Parte de la seguridad exterior de las cárceles de Zuera y Daroca, en manos privadas desde abril

El acceso a las cárceles aragonesas de Zuera y Daroca (ambas en la provincia de Zaragoza), así como su perímetro de seguridad, depende, y ha dependido siempre, de la Guardia Civil. A partir del próximo 1 de abril esta situación cambiará. A partir de ese día se incorporarán a estas labores personal de empresas de seguridad privada,tal y como ha denunciado la Asociación Unificada de Guardias Civiles (AUGC).

Se trata de siete personas que se incorporarán como apoyo a los guardias civiles que realizan las labores de seguridad en el exterior de los centros penitenciarios. Esta medida fue anunciada por el Ministerio del Interior en 2012 y se consuma ahora. Su justificación, tal y como informó en enero la cartera que dirige Jorge Fernández Díaz, reside en reubicar al gran número de escoltas que ejercían en País Vasco y Navarra y que se quedaron sin trabajo los meses siguientes al anuncio del cese definitivo de la violencia de ETA(octubre de 2011).
Desde la Asociación Unificada de Guardias Civiles (AUGC), sin embargo, denuncian que este es el primer paso del Gobierno hacia la privatización de los centros penitenciarios españoles. “De no ser así”, dice la asociación en un comunicado, “no habría adoptado la medida que comienza el 1 de abril, sobre todo teniendo en cuenta que las Unidades de Seguridad Penitenciaria no precisan actualmente ningún refuerzo, y mucho menos de vigilantes de seguridad privada”.
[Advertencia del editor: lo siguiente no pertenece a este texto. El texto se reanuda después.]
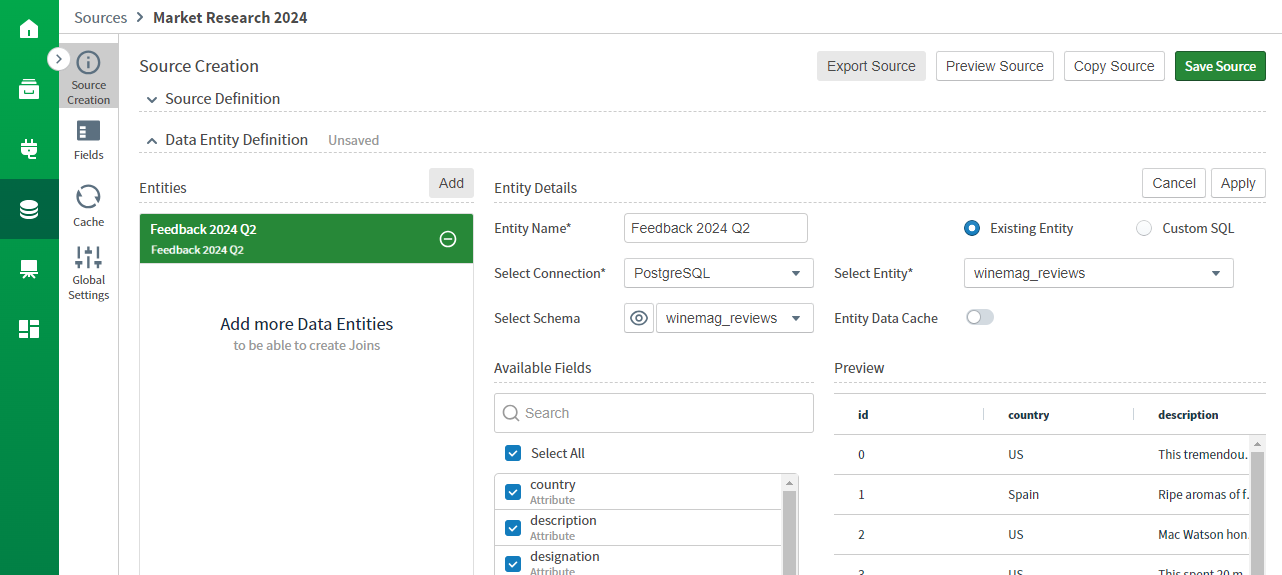This screenshot has width=1282, height=575.
Task: Click the Preview Source button
Action: click(x=994, y=66)
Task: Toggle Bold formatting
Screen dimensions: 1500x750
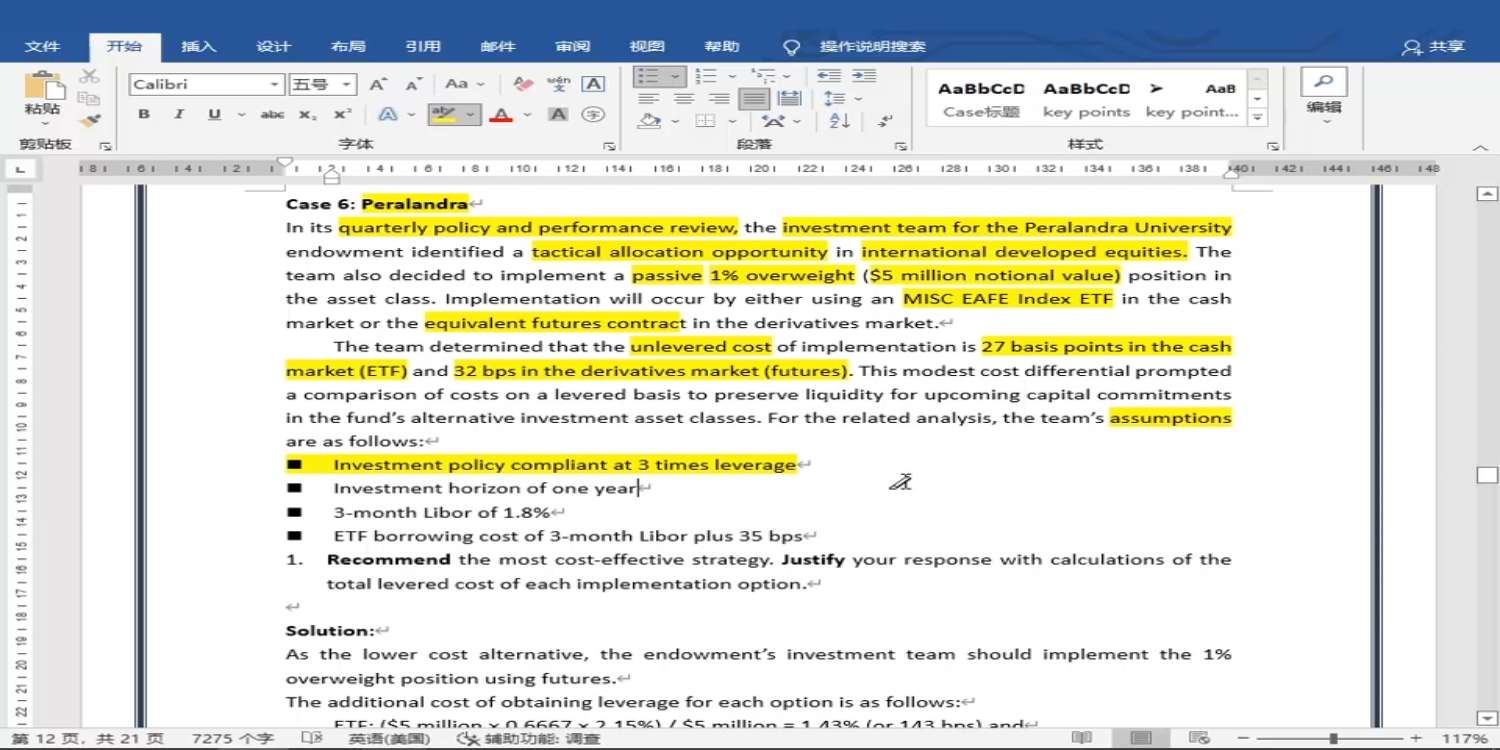Action: [144, 115]
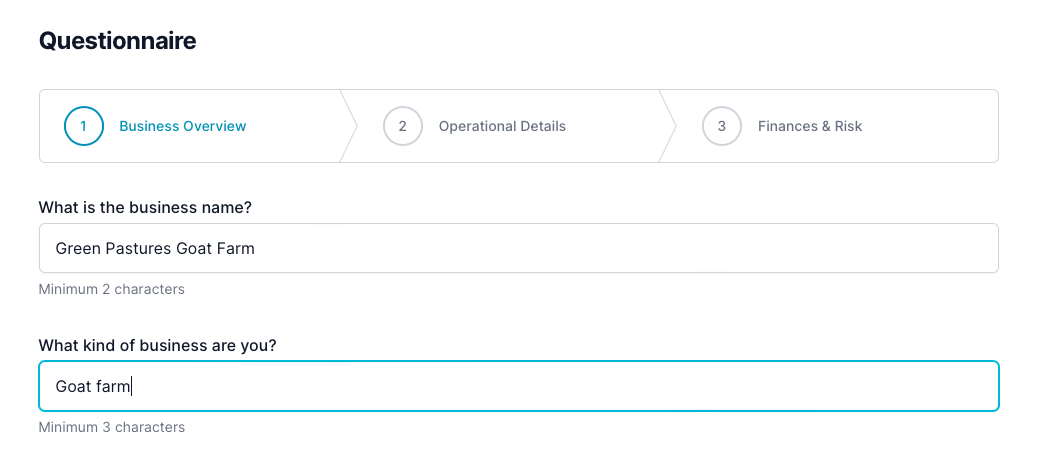Click the arrow divider after Operational Details
1037x466 pixels.
pos(668,126)
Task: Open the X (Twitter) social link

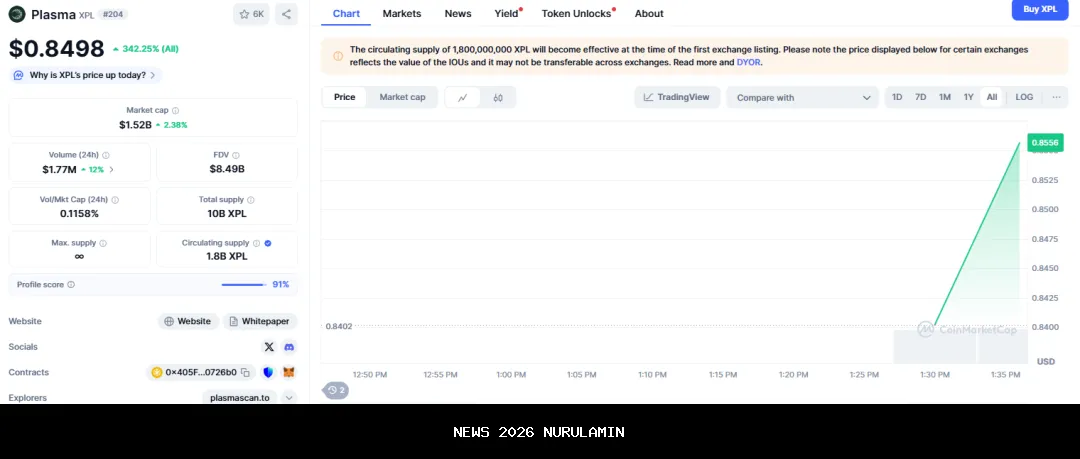Action: pos(269,347)
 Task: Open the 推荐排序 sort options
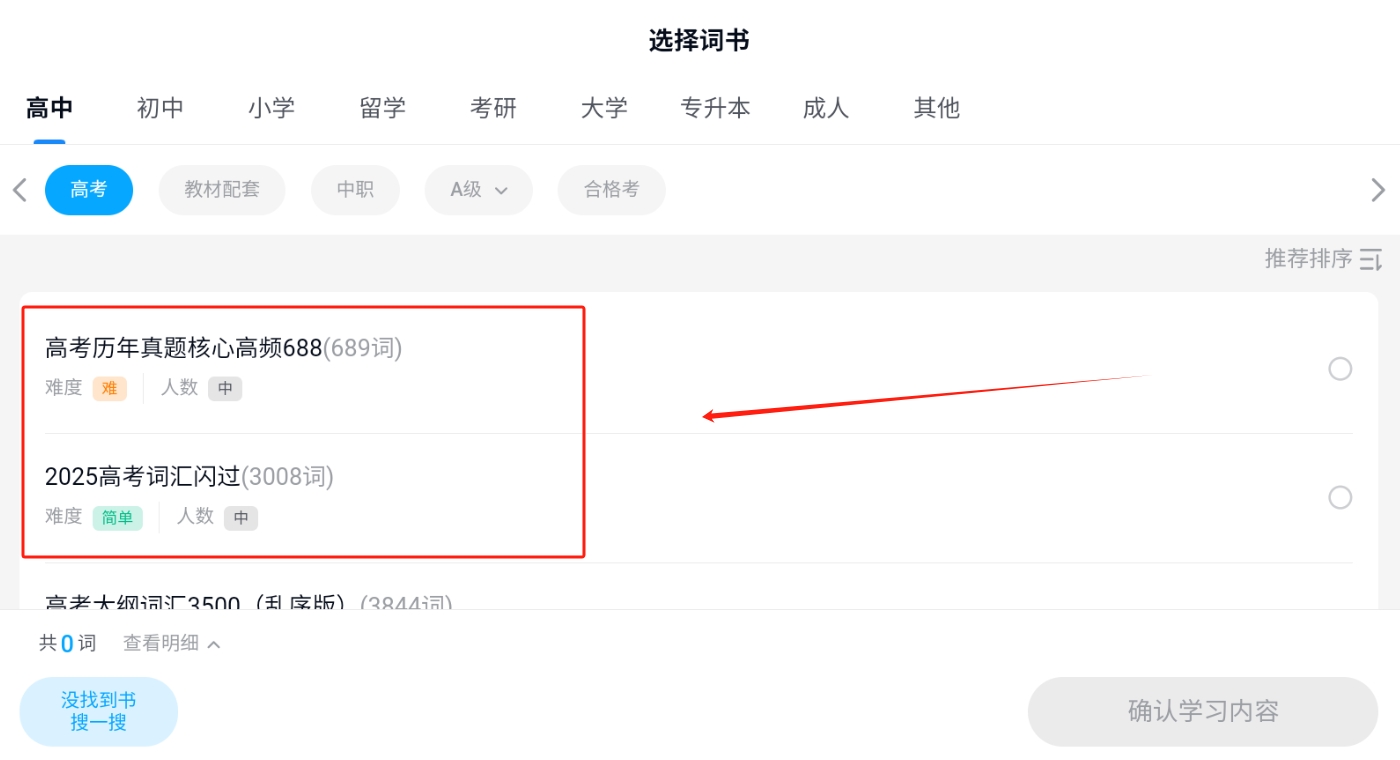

“No se están dando estas plazas a los escoltas”, indica Juan José García Calvo, secretario general de AUGC en Aragón. “Nos han vendido que la incorporación de personal privado es una experiencia piloto pero lo cierto es que esta medida es parte del ideario del PP de privatización en diversos sectores: primero fue la Educación, después la Sanidad y ahora la seguridad”, opina García. “Si no han tomado esta decisión antes es porque razones económicas se lo han impedido”, agrega.

Alrededor de un centenar de guardias civiles trabajan en los centros de Zuera y Daroca (entre 60 y 70 en el primero y en torno a una treintena en el segundo). Las siete personas de seguridad privada que entrarán a
trabajar el próximo mes de abril lo harán bajo las órdenes de los guardias civiles pero estos no conocen, al menos así lo aseguran desde AUGC, qué funciones desempeñarán. Dos irán a Zuera y cinco a Daroca.

“Estamos todos expectantes por saber qué trabajos van a desempeñar.No sabemos si estarán en la sala de control de accesos, si harán vigilancia perimetral de los centros o si estarán en las garitas”, señala García Calvo. Lo que es seguro es que este personal estará bajo el mando de los responsables del Instituto Armado de cada centro.

Un modelo similar al de los aeropuertos

Las fuentes de la asociación de guardias civiles creen que lo que pretende Interior es implantar en las cárceles un sistema de seguridad similar al de los aeropuertos españoles. “En estas instalaciones conviven Guardia Civil, Policía Nacional y personal de seguridad privada bajo la coordinación de uno o dos responsables de la Guardia Civil”, indica García Calvo.

“La realidad es que este sistema no funciona bien y hay problemas de coordinación entre el personal de las fuerzas y cuerpos de seguridad del Estado y el privado que deriva en problemas de seguridad”, se lamenta el secretario general de AUGC en Aragón. “Los intereses de unos y otros no son los mismos”, añade.

En toda España
hay 21 centros penitenciarios afectados por la medida del Ministerio de Interior. Los responsables de esta cartera han pedido tranquilidad a los guardias civiles y les han asegurado que no se va a despedir a nadie, algo que no evita el “malestar” entre los trabajadores, según AUGC.